How does a Chinese child learn about his mother tongue (from age 3 to 8 )
I happen to pay a visit to the bookstore and the children's book area is crowded with kids and their mothers busy teaching them how to read after the words. They get lucky to have parents around being their tutors, and I remember that I have nowhere to find mine when I was three or four, let alone to have them teach me how to read or write. It reminds me of how we learn mother tongue as a child.
In China, children are supposed to go to kindergarten at about the age of four, and before that time family members play a significant part in showing us how to talk, besides, the TV programs and the materials with characters and vocal function mean a lot to us back in those days.

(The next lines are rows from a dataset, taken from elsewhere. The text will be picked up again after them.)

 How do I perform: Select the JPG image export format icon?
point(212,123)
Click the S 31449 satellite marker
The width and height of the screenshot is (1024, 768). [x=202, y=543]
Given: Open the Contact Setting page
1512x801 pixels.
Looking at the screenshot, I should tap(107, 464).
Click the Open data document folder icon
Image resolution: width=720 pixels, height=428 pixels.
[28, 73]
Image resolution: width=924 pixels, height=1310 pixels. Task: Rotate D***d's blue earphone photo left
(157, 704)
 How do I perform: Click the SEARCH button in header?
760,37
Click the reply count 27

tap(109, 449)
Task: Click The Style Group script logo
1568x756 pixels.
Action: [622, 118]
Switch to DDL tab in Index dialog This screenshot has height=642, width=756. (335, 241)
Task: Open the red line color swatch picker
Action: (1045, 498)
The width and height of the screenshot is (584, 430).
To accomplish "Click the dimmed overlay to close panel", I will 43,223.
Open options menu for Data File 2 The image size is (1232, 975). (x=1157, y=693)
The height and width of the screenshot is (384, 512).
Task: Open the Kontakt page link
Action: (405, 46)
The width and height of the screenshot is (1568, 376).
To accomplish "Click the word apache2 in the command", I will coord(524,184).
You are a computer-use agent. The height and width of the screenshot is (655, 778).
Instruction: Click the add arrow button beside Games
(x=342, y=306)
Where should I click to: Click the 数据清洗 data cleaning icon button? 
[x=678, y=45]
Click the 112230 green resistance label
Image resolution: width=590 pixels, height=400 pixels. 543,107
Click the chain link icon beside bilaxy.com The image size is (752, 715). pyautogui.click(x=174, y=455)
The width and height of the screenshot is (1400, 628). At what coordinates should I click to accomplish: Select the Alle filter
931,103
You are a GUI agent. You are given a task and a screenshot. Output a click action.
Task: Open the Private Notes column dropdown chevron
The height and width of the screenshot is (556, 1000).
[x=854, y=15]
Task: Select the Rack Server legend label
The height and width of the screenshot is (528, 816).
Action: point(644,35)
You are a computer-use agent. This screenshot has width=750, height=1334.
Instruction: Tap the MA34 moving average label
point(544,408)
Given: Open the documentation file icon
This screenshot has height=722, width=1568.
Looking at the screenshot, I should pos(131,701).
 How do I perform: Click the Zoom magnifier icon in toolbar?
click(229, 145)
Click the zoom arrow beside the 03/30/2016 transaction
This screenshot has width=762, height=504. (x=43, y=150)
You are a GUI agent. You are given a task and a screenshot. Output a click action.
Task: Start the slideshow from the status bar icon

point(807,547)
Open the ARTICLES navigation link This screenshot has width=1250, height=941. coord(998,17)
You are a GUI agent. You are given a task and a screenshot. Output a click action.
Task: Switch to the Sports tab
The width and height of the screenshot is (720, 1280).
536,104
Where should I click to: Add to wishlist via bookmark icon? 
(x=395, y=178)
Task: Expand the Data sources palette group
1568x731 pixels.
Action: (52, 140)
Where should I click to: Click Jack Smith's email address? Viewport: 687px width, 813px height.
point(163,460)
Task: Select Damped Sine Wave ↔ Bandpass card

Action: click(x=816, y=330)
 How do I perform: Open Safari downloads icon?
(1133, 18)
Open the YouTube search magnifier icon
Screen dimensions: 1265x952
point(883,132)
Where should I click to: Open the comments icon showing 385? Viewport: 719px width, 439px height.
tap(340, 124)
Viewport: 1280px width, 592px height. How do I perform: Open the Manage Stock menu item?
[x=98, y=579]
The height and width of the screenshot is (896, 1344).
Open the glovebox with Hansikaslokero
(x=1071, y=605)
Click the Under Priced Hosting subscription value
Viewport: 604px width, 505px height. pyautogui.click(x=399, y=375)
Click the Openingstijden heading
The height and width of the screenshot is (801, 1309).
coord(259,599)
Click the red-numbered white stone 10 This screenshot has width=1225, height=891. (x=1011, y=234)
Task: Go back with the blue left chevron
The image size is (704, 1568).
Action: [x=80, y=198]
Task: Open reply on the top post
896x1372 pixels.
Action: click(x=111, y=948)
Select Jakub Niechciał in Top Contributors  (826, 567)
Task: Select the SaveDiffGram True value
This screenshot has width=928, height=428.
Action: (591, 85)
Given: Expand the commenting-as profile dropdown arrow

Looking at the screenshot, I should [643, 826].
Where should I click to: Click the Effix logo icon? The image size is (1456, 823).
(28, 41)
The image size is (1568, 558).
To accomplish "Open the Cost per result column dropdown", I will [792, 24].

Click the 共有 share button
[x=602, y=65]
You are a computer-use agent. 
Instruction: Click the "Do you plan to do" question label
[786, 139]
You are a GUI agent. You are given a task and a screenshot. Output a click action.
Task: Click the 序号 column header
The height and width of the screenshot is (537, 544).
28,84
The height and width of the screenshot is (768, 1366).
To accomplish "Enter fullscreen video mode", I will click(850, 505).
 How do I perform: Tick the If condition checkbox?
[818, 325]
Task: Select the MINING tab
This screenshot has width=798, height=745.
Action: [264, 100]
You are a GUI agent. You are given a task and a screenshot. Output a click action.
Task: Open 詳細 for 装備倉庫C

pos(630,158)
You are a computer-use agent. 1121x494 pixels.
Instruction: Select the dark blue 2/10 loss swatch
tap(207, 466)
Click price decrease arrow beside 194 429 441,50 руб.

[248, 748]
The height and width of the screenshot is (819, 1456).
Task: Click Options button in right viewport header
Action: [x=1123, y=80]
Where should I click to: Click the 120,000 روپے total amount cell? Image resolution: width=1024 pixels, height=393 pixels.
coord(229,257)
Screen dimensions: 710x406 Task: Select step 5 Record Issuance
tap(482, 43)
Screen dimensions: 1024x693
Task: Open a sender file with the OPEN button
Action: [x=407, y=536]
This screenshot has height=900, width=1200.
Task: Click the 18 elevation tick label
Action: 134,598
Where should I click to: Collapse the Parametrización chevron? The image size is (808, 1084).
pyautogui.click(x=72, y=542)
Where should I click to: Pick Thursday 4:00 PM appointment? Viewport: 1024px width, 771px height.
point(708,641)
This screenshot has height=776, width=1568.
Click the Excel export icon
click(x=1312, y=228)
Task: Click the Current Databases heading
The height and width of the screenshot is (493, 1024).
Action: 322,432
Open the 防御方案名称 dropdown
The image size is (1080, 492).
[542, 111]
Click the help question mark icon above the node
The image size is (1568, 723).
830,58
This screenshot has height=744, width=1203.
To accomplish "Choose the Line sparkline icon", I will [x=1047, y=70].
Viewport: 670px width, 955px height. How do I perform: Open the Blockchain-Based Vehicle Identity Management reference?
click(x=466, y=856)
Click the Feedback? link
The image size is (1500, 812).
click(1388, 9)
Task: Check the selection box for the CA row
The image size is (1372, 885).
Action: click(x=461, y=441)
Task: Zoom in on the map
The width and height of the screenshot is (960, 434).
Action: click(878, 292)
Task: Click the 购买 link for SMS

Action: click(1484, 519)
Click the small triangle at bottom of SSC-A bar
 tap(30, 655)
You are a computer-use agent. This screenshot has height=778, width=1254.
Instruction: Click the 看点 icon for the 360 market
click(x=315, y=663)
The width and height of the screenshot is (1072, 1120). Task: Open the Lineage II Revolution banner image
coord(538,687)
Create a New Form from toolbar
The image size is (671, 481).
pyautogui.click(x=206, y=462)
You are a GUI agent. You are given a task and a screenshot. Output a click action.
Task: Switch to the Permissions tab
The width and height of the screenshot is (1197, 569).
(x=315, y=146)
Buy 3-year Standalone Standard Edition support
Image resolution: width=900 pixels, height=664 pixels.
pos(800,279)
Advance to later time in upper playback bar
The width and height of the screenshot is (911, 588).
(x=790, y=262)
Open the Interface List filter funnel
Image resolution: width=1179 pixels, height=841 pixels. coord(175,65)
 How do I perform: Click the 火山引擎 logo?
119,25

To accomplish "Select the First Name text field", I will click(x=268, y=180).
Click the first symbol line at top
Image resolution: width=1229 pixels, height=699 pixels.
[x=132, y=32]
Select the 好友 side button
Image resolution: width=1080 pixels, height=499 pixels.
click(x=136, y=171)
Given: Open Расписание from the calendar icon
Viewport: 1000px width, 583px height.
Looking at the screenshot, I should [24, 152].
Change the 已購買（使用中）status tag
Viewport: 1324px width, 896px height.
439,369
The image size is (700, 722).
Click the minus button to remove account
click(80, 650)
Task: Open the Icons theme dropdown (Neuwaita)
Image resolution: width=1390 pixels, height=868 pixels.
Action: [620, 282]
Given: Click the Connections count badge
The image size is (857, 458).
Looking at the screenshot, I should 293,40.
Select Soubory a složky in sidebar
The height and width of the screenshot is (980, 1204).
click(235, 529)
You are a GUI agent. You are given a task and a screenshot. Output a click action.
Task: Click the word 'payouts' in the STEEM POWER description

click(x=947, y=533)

At the beginning we have no idea what it means when we imitate the pronunciation of the adults, and they seem to enjoy teaching us how to speak without feeling bored. Later on we say the character or word presented to us before and we seem to get the things we want in return, and that's when we start to realize how speaking up will make the life of an infant easier.
We still have no idea of the written forms of what we speak, and just name it after the adults, trying to make it sound not so confusing to them so our demand will be soon satisfied. Actually, we take speaking as a way to give the order, which we want the people around us to follow.
Therefore, what we speak is closely related to our need from within, until the adults bring about something like flashcards with pictures of animals and music instruments, story books and reading machine, etc. That's when we start to know something about the outside world instead of focusing just on the daily necessity of eating and sleeping. And what we have been exposed to at this period, somewhere around age three, will distinguish us from the peer concerning the level of language.
We have no idea what this is about until we are put together in the kindergarten later, and see that some of the kids know almost everything even before the teachers start the lessons, while some of them have a hard time understanding what the teacher is talking about.
Thanks for my grandpa's habit of watching CCTV channels and his patience reading bedtime story to me, I knew that there is another way of pronunciation of Chinese which sounds alien and strange to people speaking Cantonese originally. And my listening comprehension was pretty good before I went to the kindergarten.
The only thing puzzled me was that we talked with teachers and classmates in Cantonese but read after the tape in Mandarin when we learned from the textbook. We started learning how to identify the corresponding characters and build their connections with the pronunciations. With a certain foundation of listening comprehension, it was easy for us to link the written forms with the familiar words we'd heard hundreds of times.
Pinyin was not introduced until a term before we were going to primary school. Prior to Pinyin, we had read after the tapes for Mandarin pronunciation of the certain text. Actually we could speak Mandarin before we had Pinyin into our life. And then in primary school Pinyin was taught again and it remained an important part of our course throughout the nine-year compulsory education. Pinyin is not the necessity for someone to speak Mandarin. Language has something more important to do with imitation than rules.
I guess that people born in Beijing hardly need to learn Pinyin since they have mastered the pronunciation of Mandarin through everyday communication since childhood, and similar situation may happen to the English native speakers that they don't go directly to phonetic symbols when they study how to speak English.
Pinyin is not the starting point of our connection with Mandarin, not should any pronunciation rules with any language. Speak first, then let Pinyin help us correct and polish the pronunciation we have, and lead us to more characters of which we have no idea of their pronunciation.
We started to look up a new character in the dictionary via radical and Pinyin when we read and wrote at the age of five or six as pupils in the first grade of primary school. Teachers taught us how to make words with the characters learned just now, and then the sentence with a certain word given. Building the words and sentences got us well prepared to the composition later on, and we started writing from diary.
We were asked to do lots of reading apart from the textbooks, guided by the booklist recommended by teachers. But I was the one ignoring all the recommendation and went directly to the bookshop to explore books of my own taste. I read really slowly and even now I kept this habit. I preferred taking notes of the beautiful wordings applied and sometimes marking down things crossing my mind while reading. It helps my improvement in writing a lot, in native language as well as foreign language.
It will be a natural way learning language from listening, speaking, reading and then writing, and I'm curious about how much more efficient and effective I would become in learning English if I take the right path instead of paying partial attention to reading only. I try to recall how I learn Chinese just to see what kind of enlightenment I have for English study.